Oración, fe, palabra
Homilía para el XXIX Domingo del Tiempo Ordinario (Ciclo C)
Uno de los rasgos que han de caracterizar a la oración es la perseverancia. Debemos orar siempre y sin desanimarnos (cf Lc 18.1-8). Como escribía Evagrio Póntico: “No nos ha sido prescrito trabajar, vigilar y ayunar constantemente; pero sí tenemos una ley que nos manda orar sin cesar”.
¿De dónde brota la oración perseverante? Surge del amor humilde y confiado. El Catecismo nos recuerda, al respecto, tres evidencias de fe “luminosas y vivificantes” (cf Catecismo 2742-2745): Orar siempre es posible, es una necesidad vital y resulta inseparable de la vida cristiana.
Siempre podemos orar, porque Cristo está con nosotros “todos los días” (Mt 28,20). Da igual lo que nos toque vivir, bien sea la bonanza o la tempestad. En cualquier situación, podemos elevar nuestra alma a Dios y pedirle los bienes convenientes. En cualquier tiempo se hace posible el encuentro personal de cada uno de nosotros con Dios.
Orar es una necesidad vital, a fin de no caer en la esclavitud del pecado. Sin Dios, separados de Él, al margen de Él, no hay vida verdadera.

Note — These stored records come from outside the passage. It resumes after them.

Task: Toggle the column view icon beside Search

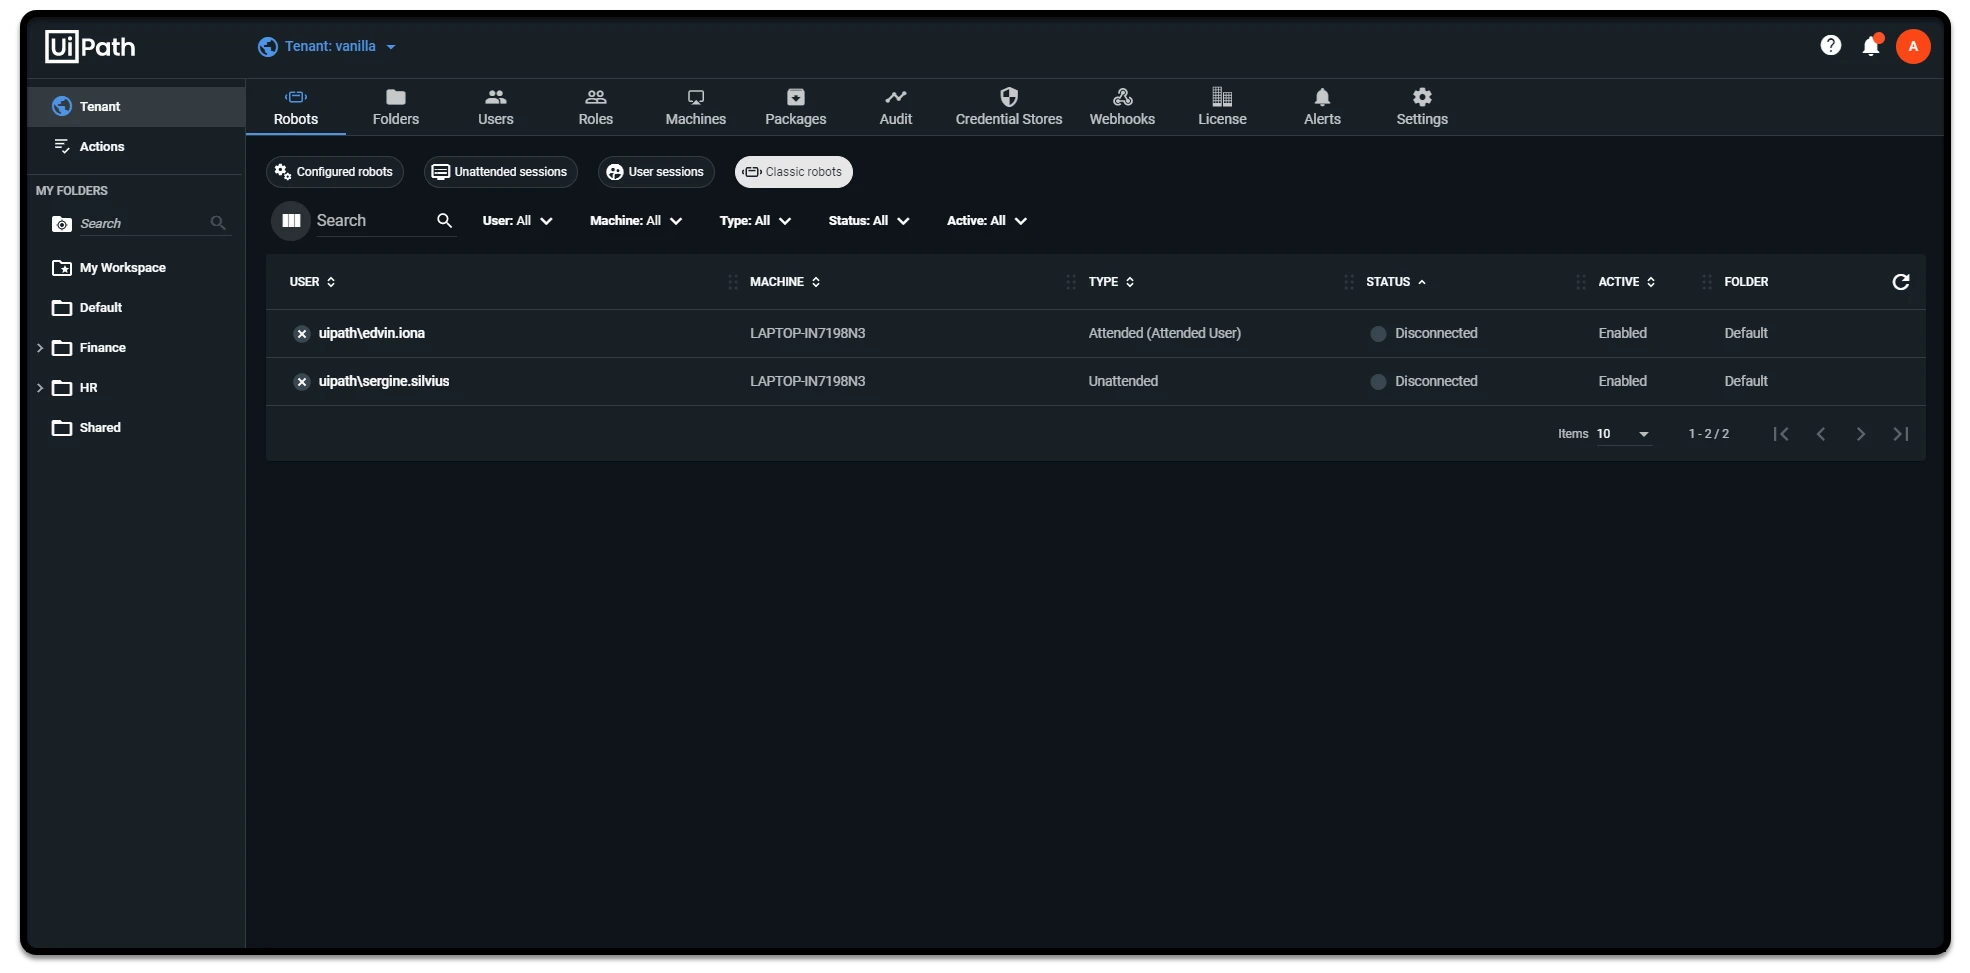Action: coord(291,221)
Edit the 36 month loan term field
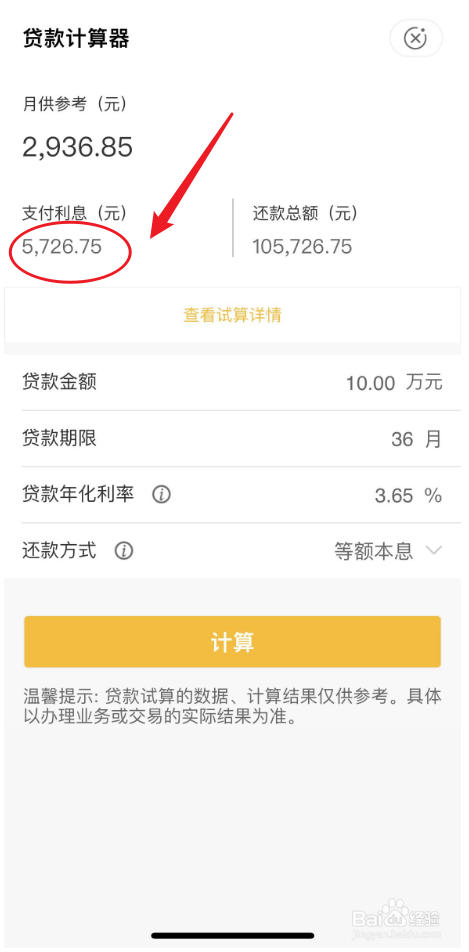 pos(402,439)
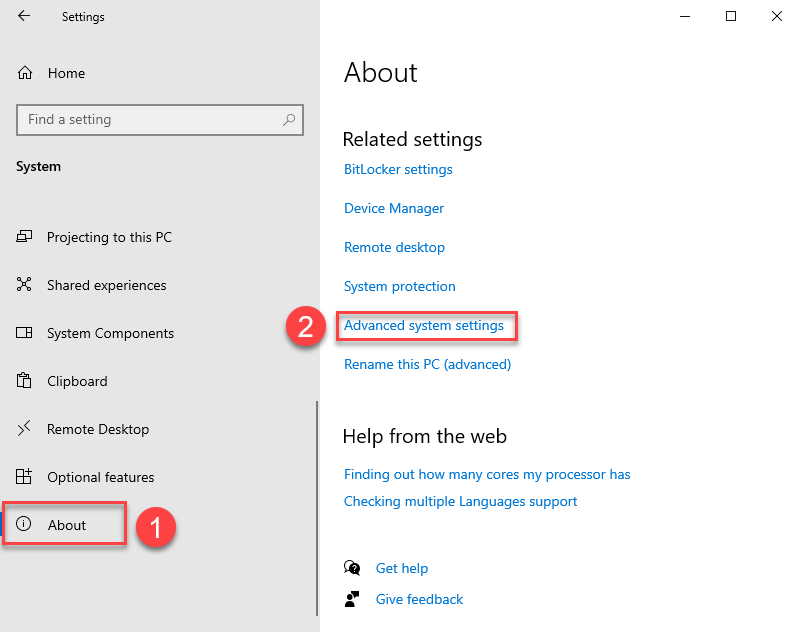
Task: Open the Remote desktop related link
Action: [394, 247]
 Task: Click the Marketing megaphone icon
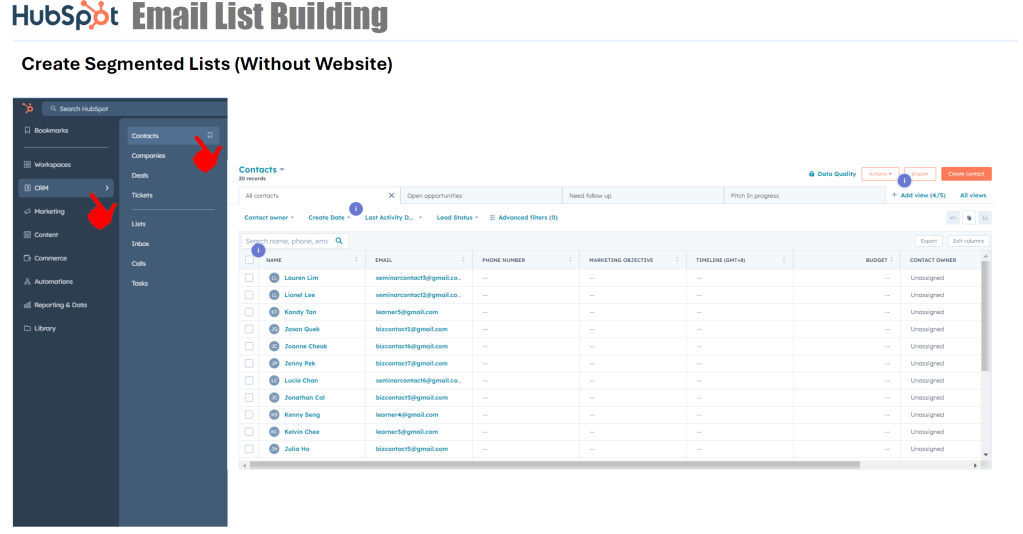click(x=27, y=211)
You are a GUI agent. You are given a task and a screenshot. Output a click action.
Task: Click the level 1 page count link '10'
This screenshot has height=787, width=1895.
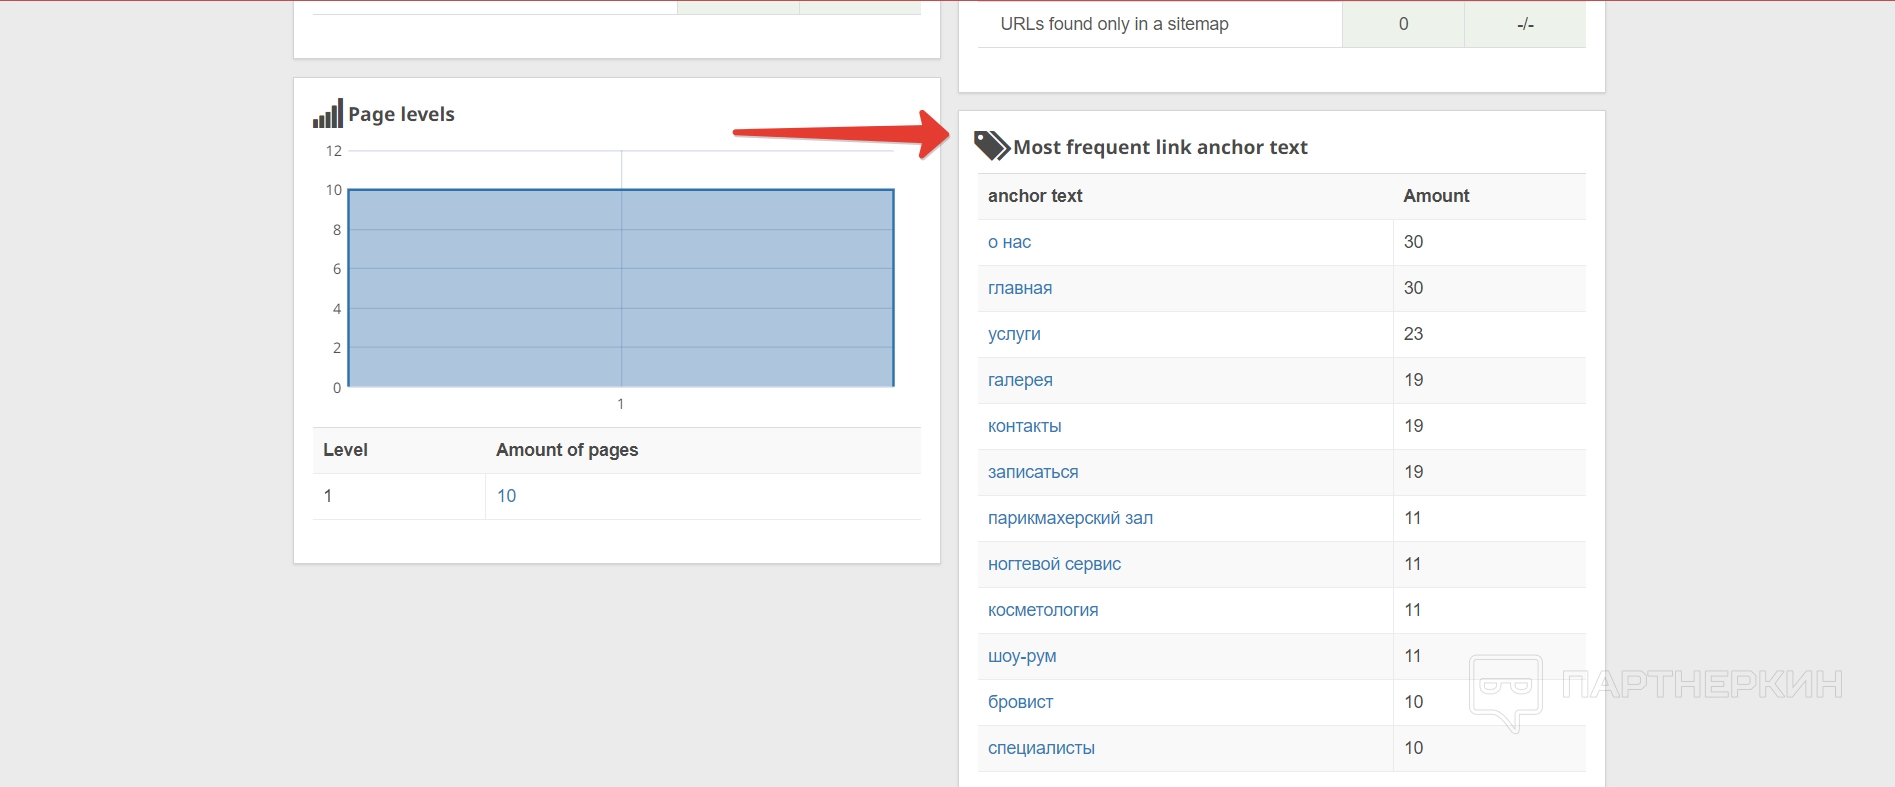(x=506, y=496)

Dios no nos creó para la muerte, sino con la finalidad de hacernos partícipes de su vida. La gracia consiste en esa participación en la vida de Dios que nos introduce la comunión del Padre, del Hijo y del Espíritu Santo.
La oración resulta, en consecuencia, inseparable de la vida cristiana, pues no se puede establecer una disociación entre la plegaria y las obras. Cada acontecimiento, cada instante, cada situación, ordinaria o extraordinaria, se convierte en ocasión propicia para implorar la venida del Reino de Dios.